New Mexico State recovered, but as the defense went to celebrate, Johnson remained on the ground.
“I just went numb,” Johnson said. “I just couldn’t move. My arms were locked and it’s hard to explain. I kept telling my trainer ‘just let me walk off’ because my main thing was I didn’t want to get carted off the field.
“He told me to ‘shut up and stay down,’ ” Johnson remembers. “He said, ‘you can’t move. You might have a broken neck.’ ”
Johnson never lost consciousness and said it took roughly 30 to 45 minutes to regain feeling throughout his entire body.
He was out of the hospital before the end of the night and doctors said he bruised his spinal cord.
Johnson figured it was only a matter of time until he would get back on the field, but as the days turned into weeks turned into months, reality began to set in.
It wasn’t until the start of spring practice this season that doctors told him they wouldn’t clear him. His football career was over.
Maile Johnson, Kawe’s mother, won’t watch football anymore. Darren Johnson, Kawe’s father and former head coach at Kaimuki and Kailua, says Saturdays this fall aren’t the same as they had always been.
“I don’t look forward to college football anymore, because he’s not playing,” Darren Johnson said. “We’re past the point where we can accept he’s not playing, but it’s not the same.”
Kawehena Johnson, who remains at NMSU and is on track to graduate in four years in May, misses it all the time.
His body wakes him up early for morning workouts, even though the alarm isn’t set. He goes to practice and watches the team. He helps individual players with their workouts, but turned down a graduate assistant position on the coaching staff.
“I can’t jump right back into it completely right now,” said Johnson, who finished with 130 tackles, four forced fumbles and three interceptions in 26 games.
In four years playing varsity football at Kahuku, Johnson only lost twice. In the most important games of his life, he came up the biggest.

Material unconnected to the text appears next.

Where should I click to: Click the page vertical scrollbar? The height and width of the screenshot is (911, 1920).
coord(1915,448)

As a senior, he picked off Punahou QB Larry Tuileta twice and scored a touchdown in the state title game. A year after losing to Farrington in the regular season, Johnson had nine tackles, two touchdowns, an interception, and forced a fumble on the Govs on the first play from scrimmage.
In college, he intercepted a pass during his first start. He went to Death Valley to play LSU and had 12 tackles, two forced fumbles, and an interception.

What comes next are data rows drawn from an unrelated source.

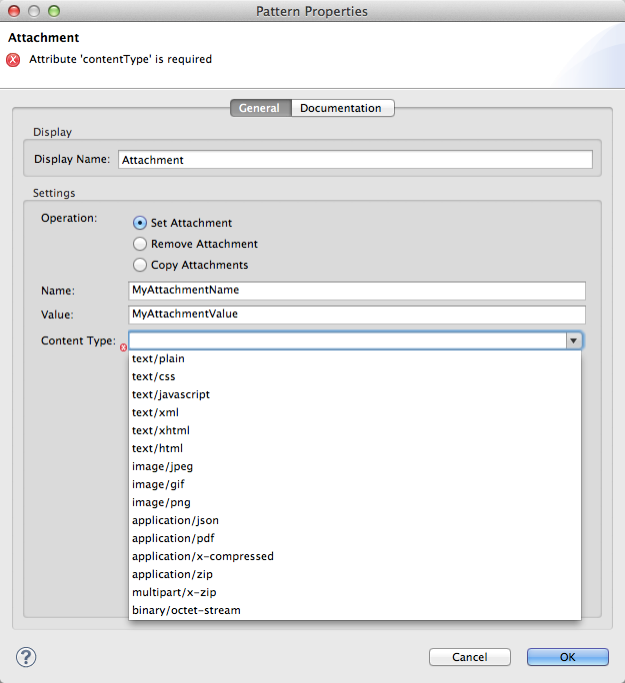Click the Content Type error marker icon
Viewport: 625px width, 683px height.
click(123, 348)
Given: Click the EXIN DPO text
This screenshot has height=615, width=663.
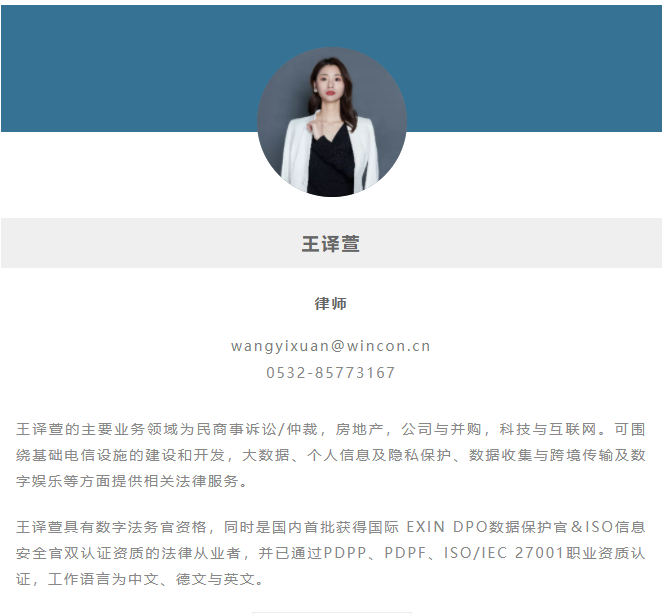Looking at the screenshot, I should point(447,527).
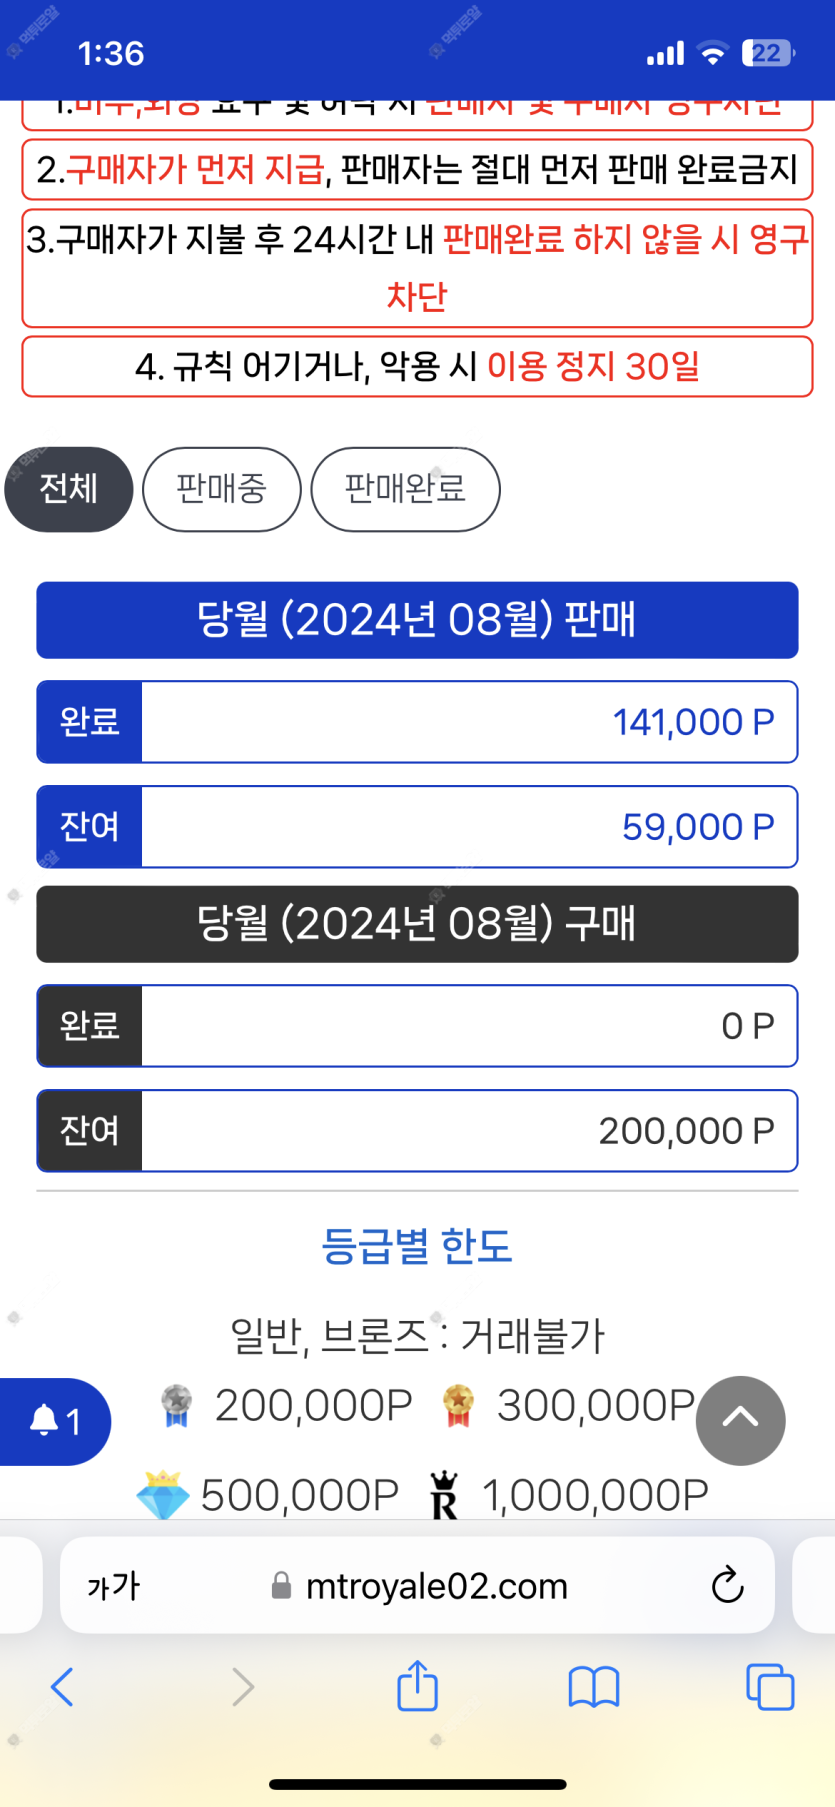Tap the 당월 (2024년 08월) 판매 header

(417, 620)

Johnson was a born playmaker and ranks up there with the toughest football players ever to come out of Hawaii.
Playing through pain and not revealing his injuries might have led to his career ending early. Ask him about regrets and his answer is not surprising.
“Absolutely not,” Johnson said. “All I’ve wanted to do is play football. Although New Mexico State may not have won a lot of games, I don’t regret coming here, because they gave me a chance to play. It would have been smarter (to not hide his injuries), but I’ve never liked sharing injuries with trainers and the coaching staff. I know how coaches react to that kind of thing and I didn’t ever want to be taken off the field.”
Doctors have said he will never be cleared. If he stands for long periods of time, he’ll feel the pain return to his neck.
When asked if he really was done playing football, his answer was again predictable.
“I’m not closing the book yet,” Johnson said. “We’ll see in a year or maybe six months. It’s still kind of open.”
It always will be for a football player like him.